Sign in to follow this  
Rick Brewster

Performance figures for 64-bit Paint.NET v2.6 (now w/ video)

Recommended Posts

New, Jan. 19th 2006: I've made a video that clearly shows how much faster 64-bit is for Gaussian Blur. http://www.eecs.wsu.edu/paint.net/misc/ ... vs_x64.zip (fyi, it's a WMV)

Just thought I'd give a preview of what to expect from Paint.NET v2.6 in the performance department.

The good

This benchmark was performed on an Athlon 64 2800+ underclocked to 900mhz (default clock is 1.8ghz) running Windows Server 2003 x64 Edition. It's underclocked because it's my personal server and I want it to use less power and run cooler (it's undervolted as well); it's generally disk bound, not compute bound, so the half clock speed doesn't affect what it does much. It does have 2 GB of RAM, but only because I had some spare DIMMs that wouldn't work in my other system.

I opened a 1600x1200 image and performed a 100-pixel radius Gaussian blur. To do this correctly:

1. Open the image

2. Effects -> Blurs -> Gaussian Blur

3. Type 100

4. Hit OK

5. Press Cancel immediately

6. Press Ctrl+F

5 and 6 are necessary because we retain the 'preview' that was rendered so that it isn't recomputed when the user hits OK. It can save a lot of time when compared to v2.1. By adding these extra steps it makes sure that the entire effect rendering is benchmarked.

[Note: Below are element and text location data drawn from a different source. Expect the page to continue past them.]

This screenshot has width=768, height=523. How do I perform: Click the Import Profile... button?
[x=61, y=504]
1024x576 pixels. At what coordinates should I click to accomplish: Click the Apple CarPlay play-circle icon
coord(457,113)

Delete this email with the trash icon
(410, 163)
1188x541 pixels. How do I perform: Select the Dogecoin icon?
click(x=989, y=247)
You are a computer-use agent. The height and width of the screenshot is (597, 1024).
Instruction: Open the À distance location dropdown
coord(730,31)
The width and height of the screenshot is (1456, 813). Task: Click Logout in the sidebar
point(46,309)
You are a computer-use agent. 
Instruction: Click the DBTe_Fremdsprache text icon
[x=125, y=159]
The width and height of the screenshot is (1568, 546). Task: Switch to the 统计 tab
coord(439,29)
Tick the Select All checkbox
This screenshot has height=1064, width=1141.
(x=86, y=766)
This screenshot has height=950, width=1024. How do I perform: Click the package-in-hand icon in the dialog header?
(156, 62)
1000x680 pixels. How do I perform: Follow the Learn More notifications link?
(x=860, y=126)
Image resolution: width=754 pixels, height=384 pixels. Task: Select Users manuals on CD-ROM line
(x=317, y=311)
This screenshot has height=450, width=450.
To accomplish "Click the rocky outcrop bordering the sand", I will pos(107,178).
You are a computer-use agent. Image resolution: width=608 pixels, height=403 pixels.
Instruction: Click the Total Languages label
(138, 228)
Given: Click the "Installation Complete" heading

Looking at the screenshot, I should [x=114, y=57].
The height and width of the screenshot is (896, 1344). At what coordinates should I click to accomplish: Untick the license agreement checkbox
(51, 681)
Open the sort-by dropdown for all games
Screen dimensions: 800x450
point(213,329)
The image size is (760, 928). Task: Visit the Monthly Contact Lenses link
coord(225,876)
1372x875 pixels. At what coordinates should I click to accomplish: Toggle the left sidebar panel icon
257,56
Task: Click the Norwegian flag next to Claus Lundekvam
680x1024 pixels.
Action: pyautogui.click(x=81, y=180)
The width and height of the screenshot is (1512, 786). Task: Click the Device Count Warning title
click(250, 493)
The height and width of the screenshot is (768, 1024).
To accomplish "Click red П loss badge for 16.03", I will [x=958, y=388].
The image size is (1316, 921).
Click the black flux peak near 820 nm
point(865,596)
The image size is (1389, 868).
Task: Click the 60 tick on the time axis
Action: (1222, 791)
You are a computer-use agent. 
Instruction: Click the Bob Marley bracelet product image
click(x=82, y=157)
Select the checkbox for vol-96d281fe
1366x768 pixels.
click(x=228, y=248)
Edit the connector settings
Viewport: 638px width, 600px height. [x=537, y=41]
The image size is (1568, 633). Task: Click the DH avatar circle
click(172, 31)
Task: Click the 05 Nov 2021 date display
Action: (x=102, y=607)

The stop-watch timer started at step 6 and stopped when the progress dialog disappeared.

Paint.NET v2.5, 32-bit on .NET 1.1 -- 3 minutes 14 seconds

Paint.NET v2.6, 32-bit on .NET 2.0 -- 2 minutes 30 seconds

Paint.NET v2.6, 64-bit on .NET 2.0 -- 1 minute 2 seconds

Very nice. Not only has 32-bit performance improved for an operation that uses a lot of 64-bit math, but the x64 results are fantastic. 3x the performance is great!

The bad

Startup takes longer, with about 4-5x the number of pagefaults. (Edit: The number for page faults should only be 1.5-2x here, actually. I did not have the ngen.exe compilation set up correctly, so these results were for just-in-time compilation) Memory usage is about 20,000 K higher. I'm looking into this, but it may not be fixable right now. I am told that the 64-bit .NET Framework 2.0 is currently optimized for server workloads and that the client optimization will come in a future release or service pack. Probably won't be a big deal since most 64-bit systems are more modern with higher clock speeds and more memory than their average 32-bit counterparts.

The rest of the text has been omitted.